What exactly were they saying that makes you think this?
I worked at a school that was about 90% black students and about 50% black teachers.
Occasionally a black teacher would outright tell a white kid they were born with advantages or privileges. It was more of the overall attitude. Like only acknowledging black leaders (ex. on womens history month - only black women). Constantly going on about how blacks were mistreated by whites.
The worse I saw was during black history month, the students wrote essays. The winners were to be acknowledged in an assembly attended by black civic leaders. Problem was when they were graded the winners were all white kids. They canceled the public acknowledgement.
I had a sort of similar experience in college, in an educational psychology class. The idea was to show that IQ/achievement tests were biased, so they gave us a test that was biased in favor of black culture. All the white students in the class did better than the black students in the class.
Regards,
Shodan
Wow, how did they react? To think that the white kids knew more black slang and culture.
They sort of laughed nervously, and changed the subject.
It was one of the first steps in the evolution of my thinking about affirmative action. If the idea is that groups under-achieve in school, because school doesn’t talk about things that are part of their culture, then why would they under-achieve on things that are part of their culture? Maybe the problem isn’t just that black kids wouldn’t know what a “regatta” is on their SAT, which is another example that got thrown around a lot.
This is only a couple of anecdotes, of course.
Regards,
Shodan
Another one I remember was “matching” question which had the answer “cup matches with saucer”.
Anyway, returning to the subject of the thread -
As was pointed out to me, the article was linked to in post #35. Information as requested.
Does that information inform your opinion at all? In what way and why?
I tried to read the study, but I still can’t tell if the researchers claim that believing that life is fair led to better outcomes, worse outcomes, or the same outcomes, as never believing it.
Is it “pessimists are never disappointed”, or “it doesn’t matter if the glass is half full or half empty because you are never going to drink out of the glass” or “winners never quit and quitters never win”?
IOW I see no indication that the title of the OP is accurate.
Regards,
Shodan
None of the above. At least not for all groups. The premise is that those who are of “marginalized” status who believe they or their group deserve that status will be worse off.
The context of their study is that in “marginalized adults, including racial/ethnic minorities and the poor, system-justifying beliefs are associated with lower self-esteem and higher depressive and anxious symptoms”.
The premise is that “[s]ystem justification theory proposes that believing the system is fair involves accepting that one and one’s social group deserve a marginalized place in society, which leads to negative well-being outcomes.”
Thus they “hypothesize that sixth-grade system-justifying beliefs will be associated with worse outcomes in sixth grade (lower self-esteem, higher internalizing behavior, more deviant behavior, and less classroom behavioral regulation) as well as worsening trajectories of these outcomes over the course of middle school.”

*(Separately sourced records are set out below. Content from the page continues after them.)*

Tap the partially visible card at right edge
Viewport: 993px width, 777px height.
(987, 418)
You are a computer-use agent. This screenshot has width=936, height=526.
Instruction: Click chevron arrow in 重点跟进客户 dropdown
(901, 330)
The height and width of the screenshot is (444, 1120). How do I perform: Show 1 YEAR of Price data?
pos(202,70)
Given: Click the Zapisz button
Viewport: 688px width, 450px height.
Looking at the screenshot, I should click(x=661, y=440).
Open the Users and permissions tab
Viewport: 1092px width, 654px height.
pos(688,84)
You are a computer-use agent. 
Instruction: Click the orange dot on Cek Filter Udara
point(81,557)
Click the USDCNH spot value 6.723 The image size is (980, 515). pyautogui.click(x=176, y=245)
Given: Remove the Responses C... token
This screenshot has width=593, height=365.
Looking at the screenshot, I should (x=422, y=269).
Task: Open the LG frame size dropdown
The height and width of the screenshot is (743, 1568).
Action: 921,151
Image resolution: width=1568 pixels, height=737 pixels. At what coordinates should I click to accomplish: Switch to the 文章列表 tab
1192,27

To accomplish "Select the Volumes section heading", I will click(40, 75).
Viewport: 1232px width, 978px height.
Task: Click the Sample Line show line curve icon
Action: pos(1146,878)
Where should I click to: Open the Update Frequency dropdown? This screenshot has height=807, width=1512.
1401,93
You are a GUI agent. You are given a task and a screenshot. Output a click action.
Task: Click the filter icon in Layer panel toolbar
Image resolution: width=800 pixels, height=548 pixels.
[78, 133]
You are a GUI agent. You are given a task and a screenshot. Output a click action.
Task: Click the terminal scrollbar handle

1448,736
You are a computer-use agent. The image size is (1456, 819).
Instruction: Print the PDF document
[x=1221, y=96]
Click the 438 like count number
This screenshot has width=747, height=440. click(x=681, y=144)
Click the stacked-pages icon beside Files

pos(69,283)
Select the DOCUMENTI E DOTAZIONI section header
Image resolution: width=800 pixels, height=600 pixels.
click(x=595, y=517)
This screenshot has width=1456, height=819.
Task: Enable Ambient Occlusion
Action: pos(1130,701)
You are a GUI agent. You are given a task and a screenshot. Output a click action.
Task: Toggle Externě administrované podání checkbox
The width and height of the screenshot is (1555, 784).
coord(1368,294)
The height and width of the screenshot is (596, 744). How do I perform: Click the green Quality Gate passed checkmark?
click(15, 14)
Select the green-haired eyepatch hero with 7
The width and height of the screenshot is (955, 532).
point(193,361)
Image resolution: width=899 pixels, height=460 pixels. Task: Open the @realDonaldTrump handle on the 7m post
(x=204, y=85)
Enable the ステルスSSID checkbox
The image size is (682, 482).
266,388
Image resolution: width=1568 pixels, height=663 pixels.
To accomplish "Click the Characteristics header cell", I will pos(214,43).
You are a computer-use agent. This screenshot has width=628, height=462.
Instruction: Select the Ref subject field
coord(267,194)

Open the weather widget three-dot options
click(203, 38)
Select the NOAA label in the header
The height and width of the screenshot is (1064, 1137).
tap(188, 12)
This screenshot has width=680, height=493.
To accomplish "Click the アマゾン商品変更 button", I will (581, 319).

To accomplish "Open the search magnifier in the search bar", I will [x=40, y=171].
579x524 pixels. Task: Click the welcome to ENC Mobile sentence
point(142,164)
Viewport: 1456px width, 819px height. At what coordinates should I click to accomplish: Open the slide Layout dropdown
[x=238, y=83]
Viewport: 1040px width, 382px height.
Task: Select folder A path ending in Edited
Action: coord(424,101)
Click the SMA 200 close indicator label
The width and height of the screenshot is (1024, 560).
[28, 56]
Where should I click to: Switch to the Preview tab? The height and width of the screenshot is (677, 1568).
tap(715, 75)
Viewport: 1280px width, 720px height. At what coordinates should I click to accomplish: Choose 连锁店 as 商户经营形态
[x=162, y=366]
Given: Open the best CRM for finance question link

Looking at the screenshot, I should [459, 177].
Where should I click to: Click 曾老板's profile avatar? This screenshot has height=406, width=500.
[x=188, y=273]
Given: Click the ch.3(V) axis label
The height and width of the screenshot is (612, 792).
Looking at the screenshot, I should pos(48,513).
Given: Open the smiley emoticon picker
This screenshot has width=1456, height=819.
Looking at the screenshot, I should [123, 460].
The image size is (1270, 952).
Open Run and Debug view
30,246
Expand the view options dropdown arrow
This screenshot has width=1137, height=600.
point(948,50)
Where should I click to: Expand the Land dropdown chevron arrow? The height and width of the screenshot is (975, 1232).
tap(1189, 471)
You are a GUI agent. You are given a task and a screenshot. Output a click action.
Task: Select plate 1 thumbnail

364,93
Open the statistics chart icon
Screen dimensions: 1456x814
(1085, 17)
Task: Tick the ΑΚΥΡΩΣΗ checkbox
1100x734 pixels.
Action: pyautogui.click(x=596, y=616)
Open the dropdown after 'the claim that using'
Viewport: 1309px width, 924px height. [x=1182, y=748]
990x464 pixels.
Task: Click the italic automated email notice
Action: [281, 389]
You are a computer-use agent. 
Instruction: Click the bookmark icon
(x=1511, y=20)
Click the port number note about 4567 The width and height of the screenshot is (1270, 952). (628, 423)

The study instead found that what they defined as system-justifying beliefs in sixth-grade (beliefs that to some degree were as based in observed reality as is Santa Claus) was associated with higher self-esteem and less deviant behavior in sixth grade and that those kids lost some (how much? not said) of that relatively higher self-esteem over middle school on average, while those without what they defined as system-justifying beliefs in sixth-grade who started out lower in self-esteem and higher in self-report deviant behavior improved some on average (also unclear by how much.
So the study straight-forwardly falsified their first prediction: Santa Clausish “self-justification beliefs” as defined were instead associated with higher self-reported self-esteem and fewer self-reported deviant behaviors in sixth grade.
And while the data provided is consistent with the second portion of their hypothesis it is also consistent with the simpler hypothesis: 6th graders’ self-reports of self-esteem and deviant behaviors are not highly correlated with reports of the same in 8th grade (thus sixth grade higher scorers will on average have a trajectory down to average and those with lower scores will on average have a trajectory up to average over the two years.
But clearly agreed that there is no indication that the title of the OP is accurate.
Thanks, DSeid. You are a lot better than I am at reading academic-ese.
Regards,
Shodan
If the title was inaccurate, apologies – I was attempting to paraphrase the description in the article I linked to. I still haven’t been able to actually look at the study yet.
It reads as desperately trying to spin what they found into fitting their hypothesis after the fact but your op take-away reasonably fits how the linked Atlantic article (misleadingly) portrays it.